For too many years, I told students to go to college after high school. As a teacher, I thought that was the answer to success. Simple as that seemed, I’ve always believed in a liberal arts education. But that’s all changed. Admittedly, I’m the surprise witness – as both lifelong teacher and now aging grad student.
At least three changes have taken place. First, the high tech, digital realm has connected most Americans to a new way of learning and doing. We search and discover daily in a way that it would have taken a lifetime before. Information gathering is at warp speed compared to the past. Second, the university (which I have rediscovered again as a fifty-something student) has left behind its primary mission of liberal arts and now embraces quite openly as a primary mission the making of a social justice community. Thus, rigorous learning and high-level scholarship/teaching seem long in the past: Greatness has been replaced by grievance. Higher ed is more about political correctness and speech codes than it is about free inquiry and free speech. This disheartening trend is most harmful because liberal arts, even in the high tech world, is seen as valuable. Third, the economy of science and technology has exploded over the past five decades. Call it the military industrial complex or computer technology matrix, ether way it has drawn like a giant magnet many men from going to or finishing college. Furthermore, the cost of college has skyrocketed – and most young guys just aren’t seeing the exchange value.

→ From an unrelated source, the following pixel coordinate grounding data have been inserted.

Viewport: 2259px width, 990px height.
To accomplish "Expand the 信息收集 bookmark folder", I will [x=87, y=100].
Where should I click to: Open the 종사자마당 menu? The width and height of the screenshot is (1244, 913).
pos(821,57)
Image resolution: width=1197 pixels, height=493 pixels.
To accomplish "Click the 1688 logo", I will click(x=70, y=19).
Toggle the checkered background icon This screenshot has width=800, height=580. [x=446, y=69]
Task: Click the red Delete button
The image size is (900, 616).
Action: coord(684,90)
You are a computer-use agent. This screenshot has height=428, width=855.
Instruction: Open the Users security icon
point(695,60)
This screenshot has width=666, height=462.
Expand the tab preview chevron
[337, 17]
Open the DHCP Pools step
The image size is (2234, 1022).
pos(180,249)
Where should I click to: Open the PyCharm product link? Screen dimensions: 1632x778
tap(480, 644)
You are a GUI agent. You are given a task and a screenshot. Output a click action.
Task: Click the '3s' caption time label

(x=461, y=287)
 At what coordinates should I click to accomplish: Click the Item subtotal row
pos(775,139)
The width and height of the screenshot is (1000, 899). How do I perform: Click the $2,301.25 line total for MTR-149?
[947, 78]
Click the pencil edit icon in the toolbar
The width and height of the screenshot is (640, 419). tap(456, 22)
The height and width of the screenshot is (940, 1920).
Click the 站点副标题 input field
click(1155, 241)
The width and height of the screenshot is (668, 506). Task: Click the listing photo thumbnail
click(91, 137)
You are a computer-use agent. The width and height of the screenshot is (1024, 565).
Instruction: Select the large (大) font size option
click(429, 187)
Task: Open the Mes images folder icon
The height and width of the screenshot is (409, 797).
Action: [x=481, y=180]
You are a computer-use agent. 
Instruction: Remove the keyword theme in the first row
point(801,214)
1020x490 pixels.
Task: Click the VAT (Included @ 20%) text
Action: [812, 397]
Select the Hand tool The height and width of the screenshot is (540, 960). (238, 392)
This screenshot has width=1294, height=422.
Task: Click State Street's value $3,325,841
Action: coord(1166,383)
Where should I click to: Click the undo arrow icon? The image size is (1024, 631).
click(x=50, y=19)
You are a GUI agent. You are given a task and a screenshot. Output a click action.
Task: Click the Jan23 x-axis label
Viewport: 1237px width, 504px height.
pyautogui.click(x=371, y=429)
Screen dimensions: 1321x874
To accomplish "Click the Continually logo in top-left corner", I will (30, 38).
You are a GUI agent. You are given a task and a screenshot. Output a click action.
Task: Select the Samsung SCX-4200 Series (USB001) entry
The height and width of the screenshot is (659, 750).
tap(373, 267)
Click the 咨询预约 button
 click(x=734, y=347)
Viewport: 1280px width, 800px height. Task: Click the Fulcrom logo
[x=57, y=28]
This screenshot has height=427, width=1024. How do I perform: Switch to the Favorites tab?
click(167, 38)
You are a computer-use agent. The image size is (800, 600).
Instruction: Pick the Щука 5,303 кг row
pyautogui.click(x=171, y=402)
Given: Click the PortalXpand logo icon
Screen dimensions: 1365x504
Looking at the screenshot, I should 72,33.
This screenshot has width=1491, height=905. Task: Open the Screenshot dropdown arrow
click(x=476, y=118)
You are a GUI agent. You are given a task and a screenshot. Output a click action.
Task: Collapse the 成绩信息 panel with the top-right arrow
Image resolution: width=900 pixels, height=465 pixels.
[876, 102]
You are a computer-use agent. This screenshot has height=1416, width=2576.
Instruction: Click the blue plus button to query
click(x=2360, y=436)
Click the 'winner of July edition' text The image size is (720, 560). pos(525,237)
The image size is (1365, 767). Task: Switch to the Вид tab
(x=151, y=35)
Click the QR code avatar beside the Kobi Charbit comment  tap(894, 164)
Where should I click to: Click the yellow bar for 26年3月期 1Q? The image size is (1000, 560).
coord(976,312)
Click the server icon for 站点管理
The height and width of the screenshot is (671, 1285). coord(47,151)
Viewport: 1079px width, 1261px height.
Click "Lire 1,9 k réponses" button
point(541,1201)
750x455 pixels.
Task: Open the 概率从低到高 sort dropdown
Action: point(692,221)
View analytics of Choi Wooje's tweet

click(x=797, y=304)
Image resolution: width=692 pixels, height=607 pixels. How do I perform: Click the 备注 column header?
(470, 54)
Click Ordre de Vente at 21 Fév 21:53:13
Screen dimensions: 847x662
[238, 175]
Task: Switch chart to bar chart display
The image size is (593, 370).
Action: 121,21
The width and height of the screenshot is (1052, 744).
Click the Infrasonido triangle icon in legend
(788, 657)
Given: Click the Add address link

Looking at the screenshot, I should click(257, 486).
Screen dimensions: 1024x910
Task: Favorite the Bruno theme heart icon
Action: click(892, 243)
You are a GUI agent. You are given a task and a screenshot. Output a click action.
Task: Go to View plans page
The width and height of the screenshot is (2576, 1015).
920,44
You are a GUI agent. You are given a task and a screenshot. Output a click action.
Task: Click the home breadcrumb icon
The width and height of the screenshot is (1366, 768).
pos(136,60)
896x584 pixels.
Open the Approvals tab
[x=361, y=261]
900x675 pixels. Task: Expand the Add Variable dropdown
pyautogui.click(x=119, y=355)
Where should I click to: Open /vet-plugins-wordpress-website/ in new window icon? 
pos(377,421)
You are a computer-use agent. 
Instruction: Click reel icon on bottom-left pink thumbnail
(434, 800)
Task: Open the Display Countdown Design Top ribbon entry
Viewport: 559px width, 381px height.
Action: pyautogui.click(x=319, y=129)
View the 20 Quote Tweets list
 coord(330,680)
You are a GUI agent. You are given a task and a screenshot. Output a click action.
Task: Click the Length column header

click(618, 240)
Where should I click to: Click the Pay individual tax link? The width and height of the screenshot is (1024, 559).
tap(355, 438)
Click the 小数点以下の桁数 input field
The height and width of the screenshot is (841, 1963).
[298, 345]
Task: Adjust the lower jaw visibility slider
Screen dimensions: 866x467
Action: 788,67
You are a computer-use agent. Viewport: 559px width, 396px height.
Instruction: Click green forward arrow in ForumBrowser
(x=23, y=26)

So the data is clear – more and more, males are skipping college whereas females continue to increase in numbers at colleges. For my part, I began noticing that young men were not enrolling in college while more young women were enrolling, more than a decade ago. Still, it did not sink in for me that it was something worth noticing until five or six years ago; and at that time, I began to change my tune about college and career advice.
Young men, particularly, were seeking other paths for success, many of them in IT. The high tech sector was doing very well as were other vocational areas – but high schools and colleges were on the warpath to escape vocational education. Then, until more recently, with calls (a la university-style social justice rhetoric) for gender equality in the high tech world, most of society had simply and happily benefited from the plethora of goods and services delivered as the result of the digital age. However, now there was resentment – even though, then and now, there has been no talk about why males are dropping like flies as they avoid in high numbers to enroll in college. Sexist? Of course, but then American masculinity when constructed by either our conventions or by feminist critiques is always seen as privileged.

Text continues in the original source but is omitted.